(Stored data)
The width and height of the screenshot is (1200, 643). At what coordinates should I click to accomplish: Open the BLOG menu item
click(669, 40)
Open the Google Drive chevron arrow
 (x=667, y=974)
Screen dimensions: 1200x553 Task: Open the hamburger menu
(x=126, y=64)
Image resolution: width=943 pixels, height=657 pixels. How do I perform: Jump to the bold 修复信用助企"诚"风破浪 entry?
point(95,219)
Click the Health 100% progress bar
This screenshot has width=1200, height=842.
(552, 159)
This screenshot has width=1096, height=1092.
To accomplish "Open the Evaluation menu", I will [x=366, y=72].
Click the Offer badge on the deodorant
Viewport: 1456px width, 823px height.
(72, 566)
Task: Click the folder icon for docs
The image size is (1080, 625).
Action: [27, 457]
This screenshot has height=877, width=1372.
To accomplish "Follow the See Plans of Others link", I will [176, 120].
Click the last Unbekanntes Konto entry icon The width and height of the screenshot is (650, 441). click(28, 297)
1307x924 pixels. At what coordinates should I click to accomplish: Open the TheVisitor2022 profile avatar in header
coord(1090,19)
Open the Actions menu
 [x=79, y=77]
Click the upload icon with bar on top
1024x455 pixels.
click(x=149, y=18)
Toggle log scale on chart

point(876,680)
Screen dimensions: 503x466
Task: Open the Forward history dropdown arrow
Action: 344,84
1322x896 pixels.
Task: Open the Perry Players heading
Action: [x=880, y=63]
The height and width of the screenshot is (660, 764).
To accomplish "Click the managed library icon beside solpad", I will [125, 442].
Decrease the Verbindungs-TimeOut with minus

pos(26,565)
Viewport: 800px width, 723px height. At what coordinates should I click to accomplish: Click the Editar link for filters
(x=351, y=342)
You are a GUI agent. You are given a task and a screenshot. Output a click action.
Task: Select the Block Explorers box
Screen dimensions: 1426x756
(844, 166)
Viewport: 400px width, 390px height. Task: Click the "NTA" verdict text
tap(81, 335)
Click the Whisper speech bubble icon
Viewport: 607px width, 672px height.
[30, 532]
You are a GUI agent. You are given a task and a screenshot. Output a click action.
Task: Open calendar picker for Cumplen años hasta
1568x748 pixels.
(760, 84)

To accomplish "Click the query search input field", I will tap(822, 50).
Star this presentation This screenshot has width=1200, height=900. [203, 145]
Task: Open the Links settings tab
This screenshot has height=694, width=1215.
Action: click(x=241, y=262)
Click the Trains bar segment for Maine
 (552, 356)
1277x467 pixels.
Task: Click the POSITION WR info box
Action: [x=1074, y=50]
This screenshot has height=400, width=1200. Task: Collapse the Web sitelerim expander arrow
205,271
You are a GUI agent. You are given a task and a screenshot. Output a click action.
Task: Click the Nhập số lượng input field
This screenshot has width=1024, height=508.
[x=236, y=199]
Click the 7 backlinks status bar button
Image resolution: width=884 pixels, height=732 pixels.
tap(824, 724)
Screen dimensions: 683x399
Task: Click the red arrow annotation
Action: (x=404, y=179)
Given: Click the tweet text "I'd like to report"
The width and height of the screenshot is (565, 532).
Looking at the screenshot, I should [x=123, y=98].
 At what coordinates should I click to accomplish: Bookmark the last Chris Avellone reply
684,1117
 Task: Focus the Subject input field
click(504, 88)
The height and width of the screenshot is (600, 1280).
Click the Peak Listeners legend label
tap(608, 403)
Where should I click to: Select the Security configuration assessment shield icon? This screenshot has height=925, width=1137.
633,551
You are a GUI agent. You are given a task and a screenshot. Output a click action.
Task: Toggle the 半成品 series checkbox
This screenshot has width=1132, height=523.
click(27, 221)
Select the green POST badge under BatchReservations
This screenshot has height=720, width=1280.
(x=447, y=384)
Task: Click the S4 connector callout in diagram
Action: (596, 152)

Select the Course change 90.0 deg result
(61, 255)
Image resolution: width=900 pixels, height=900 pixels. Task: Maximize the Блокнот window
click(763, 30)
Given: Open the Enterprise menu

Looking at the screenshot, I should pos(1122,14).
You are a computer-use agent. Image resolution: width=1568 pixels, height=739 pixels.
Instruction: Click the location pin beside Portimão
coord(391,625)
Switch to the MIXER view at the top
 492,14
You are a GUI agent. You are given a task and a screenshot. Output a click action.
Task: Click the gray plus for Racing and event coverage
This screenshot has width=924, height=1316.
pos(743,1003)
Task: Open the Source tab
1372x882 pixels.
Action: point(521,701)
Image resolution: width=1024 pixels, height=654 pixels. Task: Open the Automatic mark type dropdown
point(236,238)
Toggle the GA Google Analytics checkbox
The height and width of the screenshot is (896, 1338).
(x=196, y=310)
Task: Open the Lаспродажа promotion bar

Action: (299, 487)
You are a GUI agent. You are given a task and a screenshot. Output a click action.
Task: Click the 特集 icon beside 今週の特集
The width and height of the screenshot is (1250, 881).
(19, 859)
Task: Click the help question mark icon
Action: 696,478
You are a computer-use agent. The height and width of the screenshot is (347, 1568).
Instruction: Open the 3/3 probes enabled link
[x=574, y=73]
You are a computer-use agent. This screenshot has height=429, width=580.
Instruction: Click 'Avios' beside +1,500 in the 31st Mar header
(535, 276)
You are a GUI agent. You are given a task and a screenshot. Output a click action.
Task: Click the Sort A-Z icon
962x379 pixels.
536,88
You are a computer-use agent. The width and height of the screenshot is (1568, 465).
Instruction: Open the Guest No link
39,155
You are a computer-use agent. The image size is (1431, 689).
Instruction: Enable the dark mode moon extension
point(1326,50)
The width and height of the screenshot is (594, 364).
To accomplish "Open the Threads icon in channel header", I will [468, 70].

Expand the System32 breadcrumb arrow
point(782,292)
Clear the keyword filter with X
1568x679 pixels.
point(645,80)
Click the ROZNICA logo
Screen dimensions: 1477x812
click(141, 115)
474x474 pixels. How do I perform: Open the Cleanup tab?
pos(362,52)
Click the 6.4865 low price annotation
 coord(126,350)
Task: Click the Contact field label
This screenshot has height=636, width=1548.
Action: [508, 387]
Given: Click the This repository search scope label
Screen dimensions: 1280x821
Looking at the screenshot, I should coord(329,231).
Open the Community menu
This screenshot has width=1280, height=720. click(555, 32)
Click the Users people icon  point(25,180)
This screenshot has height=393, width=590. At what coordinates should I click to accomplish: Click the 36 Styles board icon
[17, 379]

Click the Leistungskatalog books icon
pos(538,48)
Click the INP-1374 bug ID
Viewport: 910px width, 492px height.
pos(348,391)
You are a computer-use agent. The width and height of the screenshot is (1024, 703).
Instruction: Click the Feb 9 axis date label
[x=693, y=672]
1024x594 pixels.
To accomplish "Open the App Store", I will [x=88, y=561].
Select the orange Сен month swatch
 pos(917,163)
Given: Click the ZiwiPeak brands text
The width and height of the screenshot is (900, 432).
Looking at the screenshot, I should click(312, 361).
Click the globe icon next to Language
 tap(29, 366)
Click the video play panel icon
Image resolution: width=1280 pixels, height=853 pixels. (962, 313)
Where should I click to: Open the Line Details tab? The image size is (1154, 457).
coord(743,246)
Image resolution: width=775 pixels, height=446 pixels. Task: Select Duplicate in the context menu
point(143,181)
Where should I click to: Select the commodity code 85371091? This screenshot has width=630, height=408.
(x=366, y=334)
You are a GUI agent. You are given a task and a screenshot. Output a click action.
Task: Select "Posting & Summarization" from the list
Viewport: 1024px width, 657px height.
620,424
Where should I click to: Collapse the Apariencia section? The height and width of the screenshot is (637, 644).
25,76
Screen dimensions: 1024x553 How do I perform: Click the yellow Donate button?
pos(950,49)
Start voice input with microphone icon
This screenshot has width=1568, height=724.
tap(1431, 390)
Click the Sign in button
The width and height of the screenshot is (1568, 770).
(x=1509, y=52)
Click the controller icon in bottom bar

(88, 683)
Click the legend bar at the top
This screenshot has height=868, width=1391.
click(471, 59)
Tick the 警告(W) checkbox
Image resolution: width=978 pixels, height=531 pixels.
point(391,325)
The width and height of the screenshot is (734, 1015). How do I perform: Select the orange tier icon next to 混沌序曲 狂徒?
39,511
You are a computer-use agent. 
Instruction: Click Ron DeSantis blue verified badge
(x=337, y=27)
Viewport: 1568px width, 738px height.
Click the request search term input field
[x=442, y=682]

#### [What you will do]
The reply should consist solely of the lines above from the one that has "Clear the keyword filter with X" through the one that has "Task: Click the Contact field label", reproduced exactly.

#### [Answer to this task]
Clear the keyword filter with X
1568x679 pixels.
point(645,80)
Click the ROZNICA logo
Screen dimensions: 1477x812
click(141, 115)
474x474 pixels. How do I perform: Open the Cleanup tab?
pos(362,52)
Click the 6.4865 low price annotation
 coord(126,350)
Task: Click the Contact field label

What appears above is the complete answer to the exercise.